The US Army and an Oshkosh Defense-led team are embarking on a new upgunned Stryker ‘risk management testing' effort to fix the weapons' ability to mark targets and hit them while on the move, according to the service.
In early June the service selected an Oshkosh, Rafael, and Pratt Miller team (the latter of which Oshkosh recently acquired) to outfit Double V-Hull A1 Stryker (DVHA1) vehicles with 30 mm cannons under a programme it dubs the “Medium Caliber Weapon System” (MCWS). The winning solution, based on Rafael's Samson family of turrets but ‘customised' for the programme, was selected over bids from two other competitors: General Dynamic Land Systems (GDLS) and Leonardo DRS. Since neither competing team opted to protest the army's decision, the service is progressing with plans to get the modified vehicle ready for its first unit-equipped date in December 2023, Colonel Bill Venable, Stryker Brigade Combat Team project manager, told Janes on 13 July.

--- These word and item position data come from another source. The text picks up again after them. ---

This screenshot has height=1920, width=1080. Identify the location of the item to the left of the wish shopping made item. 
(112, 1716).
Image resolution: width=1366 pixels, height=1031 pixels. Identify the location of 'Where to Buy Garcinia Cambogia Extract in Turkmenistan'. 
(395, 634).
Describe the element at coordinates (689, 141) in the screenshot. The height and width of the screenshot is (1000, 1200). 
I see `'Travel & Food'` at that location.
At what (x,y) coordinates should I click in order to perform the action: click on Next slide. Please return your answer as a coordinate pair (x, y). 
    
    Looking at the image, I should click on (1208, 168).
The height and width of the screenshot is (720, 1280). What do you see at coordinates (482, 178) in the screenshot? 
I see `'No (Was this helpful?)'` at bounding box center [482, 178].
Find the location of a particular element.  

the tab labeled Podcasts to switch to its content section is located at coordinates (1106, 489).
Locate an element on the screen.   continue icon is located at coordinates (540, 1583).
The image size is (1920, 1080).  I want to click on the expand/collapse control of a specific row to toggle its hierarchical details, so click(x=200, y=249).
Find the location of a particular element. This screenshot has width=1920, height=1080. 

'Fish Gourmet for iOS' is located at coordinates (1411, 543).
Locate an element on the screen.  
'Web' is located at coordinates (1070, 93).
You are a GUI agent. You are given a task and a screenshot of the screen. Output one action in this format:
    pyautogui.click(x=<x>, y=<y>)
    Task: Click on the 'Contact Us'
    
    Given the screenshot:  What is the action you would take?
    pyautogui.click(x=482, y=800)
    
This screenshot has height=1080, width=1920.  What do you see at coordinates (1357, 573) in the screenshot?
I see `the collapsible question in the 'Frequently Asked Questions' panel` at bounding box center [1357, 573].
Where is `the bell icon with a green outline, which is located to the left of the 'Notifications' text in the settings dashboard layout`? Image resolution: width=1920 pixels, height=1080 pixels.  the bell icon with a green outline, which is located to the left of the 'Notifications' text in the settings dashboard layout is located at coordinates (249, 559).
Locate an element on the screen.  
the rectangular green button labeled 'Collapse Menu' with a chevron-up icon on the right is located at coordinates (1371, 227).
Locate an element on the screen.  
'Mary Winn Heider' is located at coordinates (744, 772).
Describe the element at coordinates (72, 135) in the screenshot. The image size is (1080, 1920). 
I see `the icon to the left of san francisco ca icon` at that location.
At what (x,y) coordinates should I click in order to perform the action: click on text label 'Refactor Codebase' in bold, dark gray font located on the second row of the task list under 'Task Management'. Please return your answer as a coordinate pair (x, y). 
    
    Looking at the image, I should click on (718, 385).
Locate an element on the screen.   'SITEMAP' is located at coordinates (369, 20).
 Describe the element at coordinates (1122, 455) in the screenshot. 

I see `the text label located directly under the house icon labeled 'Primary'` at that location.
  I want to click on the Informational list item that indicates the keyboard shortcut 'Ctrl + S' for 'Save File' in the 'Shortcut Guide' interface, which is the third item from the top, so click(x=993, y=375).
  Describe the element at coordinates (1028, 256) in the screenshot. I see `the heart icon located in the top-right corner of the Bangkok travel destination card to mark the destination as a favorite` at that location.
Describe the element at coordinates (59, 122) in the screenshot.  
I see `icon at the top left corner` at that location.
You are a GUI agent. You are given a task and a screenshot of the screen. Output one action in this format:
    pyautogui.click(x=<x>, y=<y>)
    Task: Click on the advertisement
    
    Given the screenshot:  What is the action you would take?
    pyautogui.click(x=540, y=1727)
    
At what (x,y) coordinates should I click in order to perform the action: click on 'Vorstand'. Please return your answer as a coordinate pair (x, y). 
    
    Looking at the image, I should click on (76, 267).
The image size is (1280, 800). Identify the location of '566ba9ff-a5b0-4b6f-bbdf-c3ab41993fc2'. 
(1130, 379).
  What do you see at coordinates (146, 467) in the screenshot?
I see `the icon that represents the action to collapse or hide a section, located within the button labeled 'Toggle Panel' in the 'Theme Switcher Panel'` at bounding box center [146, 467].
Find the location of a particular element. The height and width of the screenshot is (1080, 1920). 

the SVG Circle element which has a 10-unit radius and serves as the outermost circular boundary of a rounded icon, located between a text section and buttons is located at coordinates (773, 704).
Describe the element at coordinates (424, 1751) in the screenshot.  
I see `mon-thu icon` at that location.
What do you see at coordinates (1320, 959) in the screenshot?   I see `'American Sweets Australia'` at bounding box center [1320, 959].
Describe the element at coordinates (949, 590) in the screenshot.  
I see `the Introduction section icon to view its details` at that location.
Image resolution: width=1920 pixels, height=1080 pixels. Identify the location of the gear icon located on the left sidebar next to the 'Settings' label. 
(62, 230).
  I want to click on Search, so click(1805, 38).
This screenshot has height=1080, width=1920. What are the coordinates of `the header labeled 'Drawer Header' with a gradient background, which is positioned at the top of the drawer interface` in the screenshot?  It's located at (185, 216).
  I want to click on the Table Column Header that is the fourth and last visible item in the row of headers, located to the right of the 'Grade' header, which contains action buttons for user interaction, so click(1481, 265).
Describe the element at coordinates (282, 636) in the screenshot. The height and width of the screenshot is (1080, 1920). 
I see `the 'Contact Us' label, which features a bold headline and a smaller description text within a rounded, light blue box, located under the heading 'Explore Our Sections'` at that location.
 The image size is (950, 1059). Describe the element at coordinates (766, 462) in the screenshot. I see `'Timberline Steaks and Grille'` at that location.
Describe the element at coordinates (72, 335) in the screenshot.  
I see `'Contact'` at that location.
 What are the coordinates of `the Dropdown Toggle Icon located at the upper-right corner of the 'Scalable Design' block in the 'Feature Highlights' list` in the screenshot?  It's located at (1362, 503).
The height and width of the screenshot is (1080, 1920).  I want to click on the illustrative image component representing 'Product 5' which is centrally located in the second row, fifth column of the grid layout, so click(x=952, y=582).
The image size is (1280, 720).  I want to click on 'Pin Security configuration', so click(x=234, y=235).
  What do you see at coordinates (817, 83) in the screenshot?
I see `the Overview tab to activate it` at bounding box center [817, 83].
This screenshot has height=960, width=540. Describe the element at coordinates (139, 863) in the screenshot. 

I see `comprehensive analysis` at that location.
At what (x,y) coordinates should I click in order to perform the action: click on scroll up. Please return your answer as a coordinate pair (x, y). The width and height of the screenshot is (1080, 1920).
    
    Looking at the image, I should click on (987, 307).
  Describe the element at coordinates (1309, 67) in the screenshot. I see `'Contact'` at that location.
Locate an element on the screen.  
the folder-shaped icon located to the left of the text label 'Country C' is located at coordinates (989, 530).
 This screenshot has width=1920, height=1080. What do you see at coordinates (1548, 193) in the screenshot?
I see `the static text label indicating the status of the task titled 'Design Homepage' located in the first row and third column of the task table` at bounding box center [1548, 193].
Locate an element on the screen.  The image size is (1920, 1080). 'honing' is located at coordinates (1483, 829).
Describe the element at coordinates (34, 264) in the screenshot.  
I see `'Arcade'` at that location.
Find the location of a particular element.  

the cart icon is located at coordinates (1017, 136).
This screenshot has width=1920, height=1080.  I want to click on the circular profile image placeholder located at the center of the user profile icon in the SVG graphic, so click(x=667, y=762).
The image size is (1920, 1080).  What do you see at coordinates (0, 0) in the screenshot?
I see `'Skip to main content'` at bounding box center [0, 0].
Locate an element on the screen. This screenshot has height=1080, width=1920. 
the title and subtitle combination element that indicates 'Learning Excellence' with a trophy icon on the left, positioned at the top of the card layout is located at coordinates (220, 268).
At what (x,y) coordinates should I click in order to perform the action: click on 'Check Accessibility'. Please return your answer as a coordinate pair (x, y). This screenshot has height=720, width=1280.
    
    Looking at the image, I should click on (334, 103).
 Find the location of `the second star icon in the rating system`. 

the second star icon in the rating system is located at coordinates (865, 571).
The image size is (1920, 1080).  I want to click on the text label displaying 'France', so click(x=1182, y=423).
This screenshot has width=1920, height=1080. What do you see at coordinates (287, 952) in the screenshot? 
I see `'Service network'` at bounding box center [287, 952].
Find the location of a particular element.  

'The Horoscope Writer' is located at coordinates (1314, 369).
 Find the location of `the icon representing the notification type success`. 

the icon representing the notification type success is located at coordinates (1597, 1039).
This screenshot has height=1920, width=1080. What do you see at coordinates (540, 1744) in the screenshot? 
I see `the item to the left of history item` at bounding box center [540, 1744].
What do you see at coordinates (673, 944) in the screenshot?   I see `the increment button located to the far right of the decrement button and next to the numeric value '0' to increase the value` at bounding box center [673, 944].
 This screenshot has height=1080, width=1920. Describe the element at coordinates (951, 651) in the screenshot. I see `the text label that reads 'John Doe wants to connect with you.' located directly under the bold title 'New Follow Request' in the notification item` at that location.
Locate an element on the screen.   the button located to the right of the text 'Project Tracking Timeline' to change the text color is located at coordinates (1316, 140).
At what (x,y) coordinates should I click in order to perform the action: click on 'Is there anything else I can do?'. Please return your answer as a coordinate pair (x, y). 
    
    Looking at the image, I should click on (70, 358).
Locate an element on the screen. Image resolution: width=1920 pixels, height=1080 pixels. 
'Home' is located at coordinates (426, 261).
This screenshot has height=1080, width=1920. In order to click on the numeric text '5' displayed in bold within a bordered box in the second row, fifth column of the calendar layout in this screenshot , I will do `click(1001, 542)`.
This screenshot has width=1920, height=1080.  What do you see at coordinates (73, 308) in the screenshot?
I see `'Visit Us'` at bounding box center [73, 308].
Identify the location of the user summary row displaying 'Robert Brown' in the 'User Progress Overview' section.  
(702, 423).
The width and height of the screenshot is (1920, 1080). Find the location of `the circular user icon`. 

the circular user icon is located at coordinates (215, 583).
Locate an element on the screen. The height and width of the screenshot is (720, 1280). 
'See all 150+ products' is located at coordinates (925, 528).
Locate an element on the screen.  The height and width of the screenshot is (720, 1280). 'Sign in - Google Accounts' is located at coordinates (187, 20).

“There are risks with Oshkosh's technical solution that we're going to address through a period of testing that starts [the week of 19 July] … called ‘risk management testing',” Col Venable explained. “We will take those identified areas from the source selection, and then we will fix them. We will make those software changes, and a few other changes as well, to get better performance against the threshold requirement.”
Janes has obtained several MCWS source-selection documents that detail technical challenges with the Oshkosh solution that were unearthed during the bid sample testing phase.